No Brasil, considerado o principal mercado global para o segmento de passageiros da Daimler Buses, a Mercedes-Benz sentiu o impacto da retração geral, mas conseguiu expandir sua liderança. No primeiro semestre de 2026, as vendas totais de ônibus no país recuaram 11,6%, caindo de 11.635 para 10.288 unidades. A marca alemã, no entanto, registrou uma queda mais branda, de 5,4%, com 4.222 licenciamentos contra 4.461 no mesmo período de 2025. O desempenho defensivo permitiu à fabricante ampliar seu market share para 41%, ante os 38,3% registrados um ano antes.

Além da Mercedes-Benz, o portfólio da divisão abriga marcas consagradas para diferentes perfis de mercado. É o caso da Setra, grife premium do grupo voltada ao segmento de turismo e transporte de longa distância na Europa, e da BharatBenz, operação estratégica focada no desenvolvimento de veículos comerciais para a Índia e outros mercados emergentes.
O braço de passageiros da Daimler conta ainda com marcas regionais altamente especializadas e com a sua linha de eletrificação.
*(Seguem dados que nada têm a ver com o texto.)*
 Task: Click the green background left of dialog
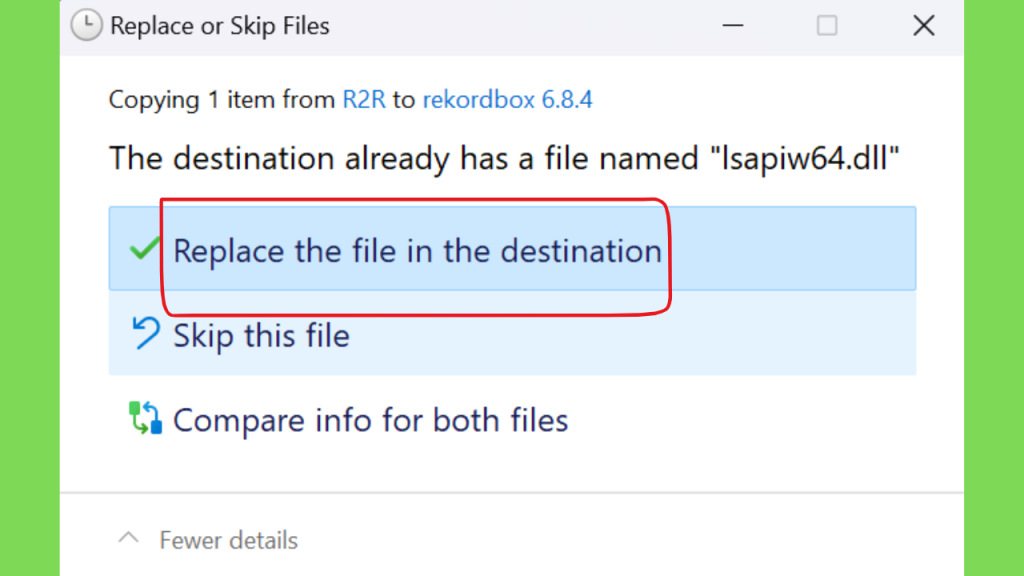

O portfólio inclui a Thomas Built Buses, tradicional líder no segmento de ônibus escolares nos Estados Unidos, além da família eCitaro, responsável por liderar a transição para a mobilidade zero emissões no transporte público europeu.
A relevância do mercado brasileiro para a divisão de passageiros da multinacional alemã fica evidente com os números consolidados do ano passado: em 2025, a Mercedes-Benz do Brasil respondeu por 38,5% de todas as vendas globais da Daimler Buses. Das 26.991 unidades comercializadas pelo grupo no mundo ao longo do ano passado, 10.382 chassis saíram das linhas de montagem brasileiras para abastecer o transporte urbano, rodoviário e de fretamento no país.
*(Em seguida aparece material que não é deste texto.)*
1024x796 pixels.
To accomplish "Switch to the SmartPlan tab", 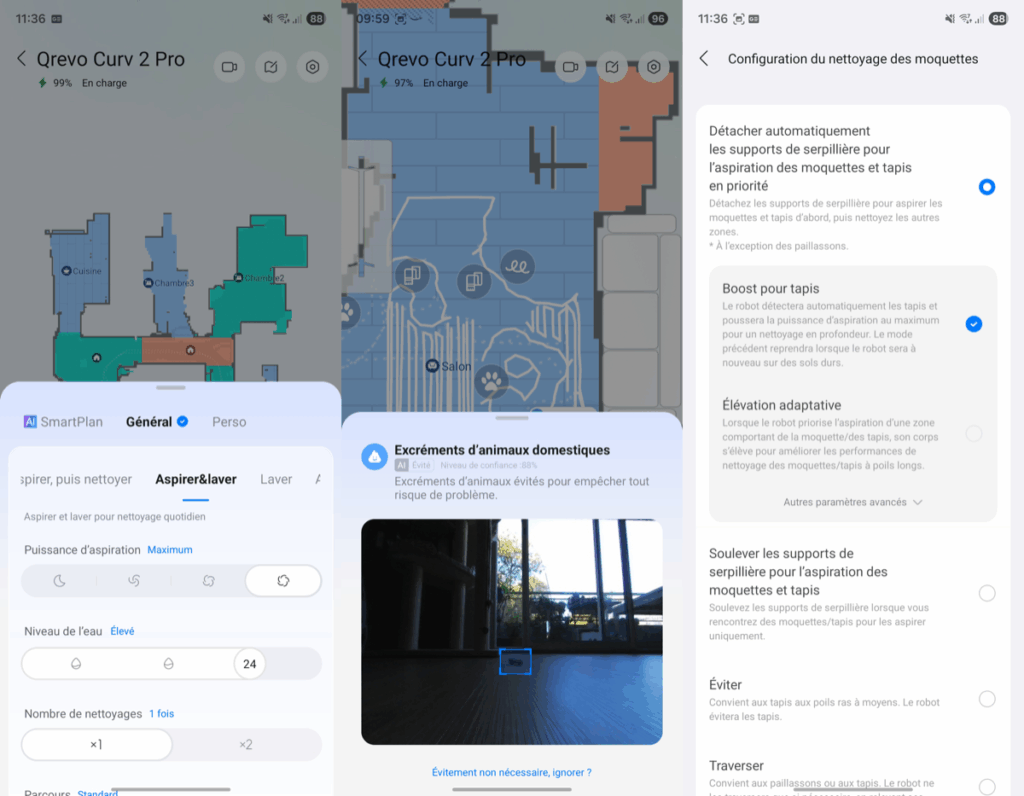I will point(63,422).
Diagnóstico macroeconômico
O esfriamento do mercado reflete um ambiente macroeconômico altamente adverso em diversos países da América Latina, onde entraves econômicos e burocráticos vêm estrangulando a renovação de frotas e travando os investimentos no transporte coletivo. Um dos principais gargalos é a manutenção de taxas de juros em patamares elevados por toda a região — mesmo com as taxas mais favoráveis do BNDES —, o que encareceu de forma severa as linhas de crédito para operadores privados de mobilidade e forçou o adiamento de novas encomendas de veículos.
A esse cenário soma-se o peso do calendário político e fiscal da região. O ciclo de eleições na América Latina e no México impôs um freio previsto em lei às compras públicas e aos projetos de infraestrutura. Diante do congelamento de novas licitações, das restrições legais impostas pela legislação eleitoral para o empenho de verbas e do aperto rigoroso nos orçamentos municipais e estaduais, o ritmo de modernização dos sistemas de ônibus urbanos e intermunicipais foi reduzido.
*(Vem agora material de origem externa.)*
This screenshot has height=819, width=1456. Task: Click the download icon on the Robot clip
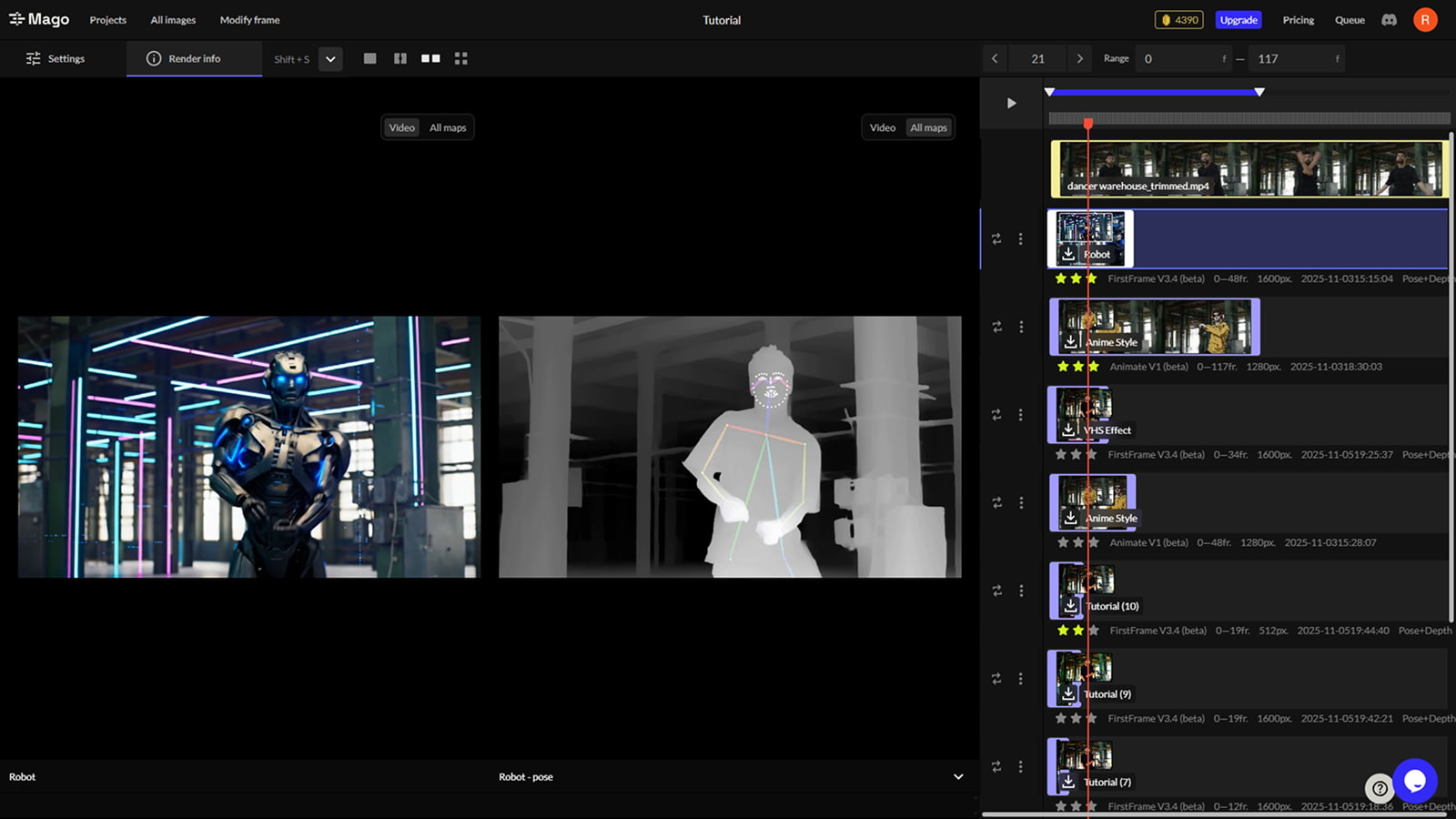(x=1068, y=256)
Essa retração na Daimler Buses expõe um forte contraste de desempenho dentro do próprio grupo Daimler Truck. Enquanto a operação de caminhões na América do Norte vive um momento de forte otimismo — impulsionada pela elevação da sua projeção de margem de retorno (ROS) para a faixa de até 11% —, a divisão de ônibus terá de focar no ganho de eficiência operacional para sustentar seus níveis de rentabilidade, que fecharam o segundo trimestre em 9,6%, mesmo operando sob um volume de vendas visivelmente menor.